Elon University

Internet Architectural and Policy Implications for Migration from High-End User to the ‘New User’

[In the Internet’s next phase,] the end user may have sufficient processing power and memory capability, as well as communications access capabilities, to be a host. In addition, we anticipate that there will be a further migration to the point where there are multiple hosts per end user, rather than the prior paradigm of multiple users per host. This challenge will dramatically stress the Internet in directions not seen previously … Current protocols focus on data transactions, with some innovations allowing images and limited multimedia, namely voice and video. The future challenge will be the development of new and innovate protocols to allow new-user access to grow while enriching the capability of the information transferred.
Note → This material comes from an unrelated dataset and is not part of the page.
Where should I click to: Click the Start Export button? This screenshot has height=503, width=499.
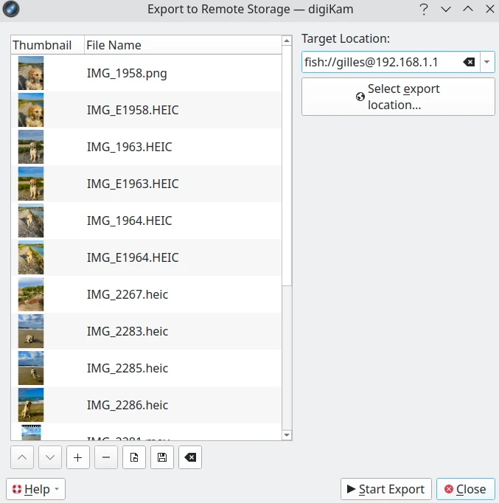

The WELL: A Regionally Based On-Line Community on the Internet

The possibility that the future ‘Internet’ (or whatever replaces it) will turn out to be a monolithic corporate-controlled electronic consumer shopping mall and amusement park is antithetical to the idea that the individual in the electronic communications world is a producer as well as a consumer, desires to interact freely with other groups and individuals there, and is the most qualified director and creator of the medium. A future centered around a one-way entertainment model would effectively gag those who would use networks as forums to exercise the freedoms that define our democracy.
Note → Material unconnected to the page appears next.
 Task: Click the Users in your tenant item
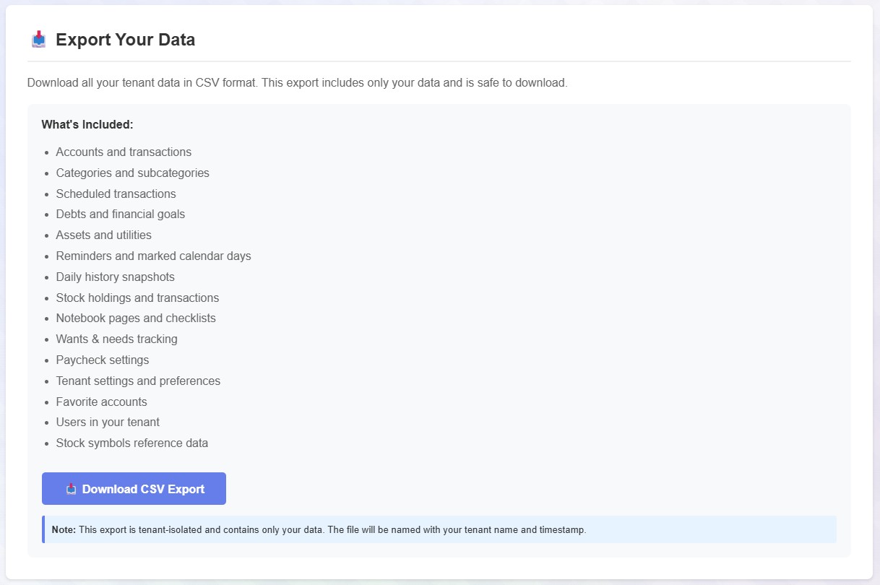[108, 422]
The WELL: A Regionally Based On-Line Community on the Internet

Public electronic networking offers society an important new forum for the practice of democratic principles and First Amendment rights to free speech and assembly. Its value to the nation and the world may be critical at this stage in history, when cumulative problems abound and faith in the accountability of central government is at a low ebb.
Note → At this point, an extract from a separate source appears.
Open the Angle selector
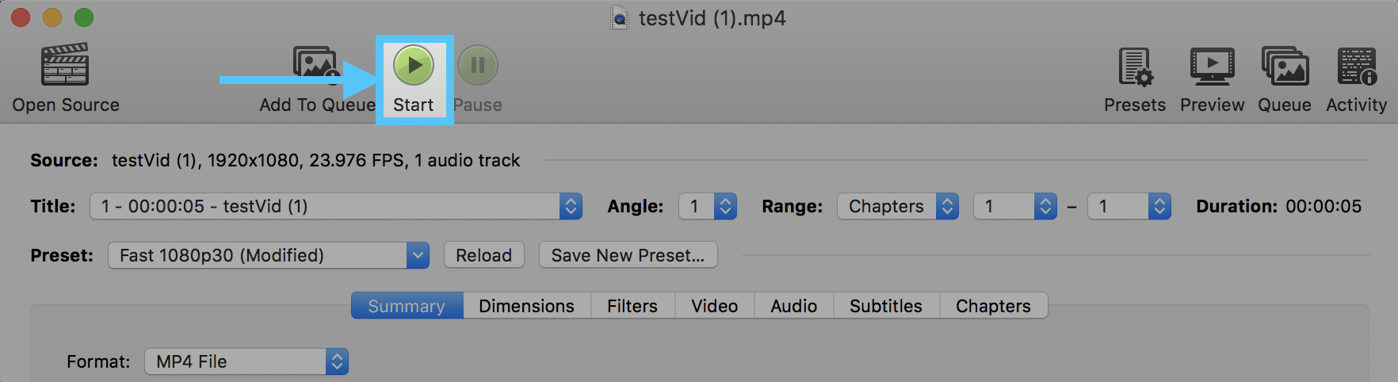The width and height of the screenshot is (1398, 382). [708, 207]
Balancing the Commercial and Public-Interest Visions of the NII

The Clinton-Gore administration came into office determined to understand the promise of information infrastructure, diagnose the barriers to its realization, and solicit the cooperation of Congress, states and communities, and the public realize this promise. This is still an attainable objective. However it will not be attained by leaving applications initiative to commercial firms and leaving the architecture of the communications and computing services to the contention of carriers before the FCC … It would be a serious error to underestimate the importance of building both the institutional capacity and the software to support the public-interest applications.

Balancing the Commercial and Public-Interest Visions of the NII

The key to the success of Internet is that it was invented by its users … It is essential that as the NII develops, federal regulation must not deny new styles of networking and new kinds of applications. It is not clear that a commercial-entertainment-driven NII will be able to offer such a flexible environment for innovation.

Balancing the Commercial and Public-Interest Visions of the NII

Internet is not used primarily for point to point communication; the sharing of information is a key value … There is a form of knowledge externality in knowledge sharing. There is a selflessness in the way people in the “Internet Culture” voluntarily collect and share information.

Balancing the Commercial and Public-Interest Visions of the NII

Internet is egalitarian for those who are on it; it is elitist for those who cannot use it or do not have access to it. Who will guide the broadening of access to Internet, while preserving its special character? Who is going to protect the public values in the information infrastructure? Who will protect the culture built in the Internet by the users who created it? How should the federal agencies advance the NII, and what provisions of policy should be incorporated?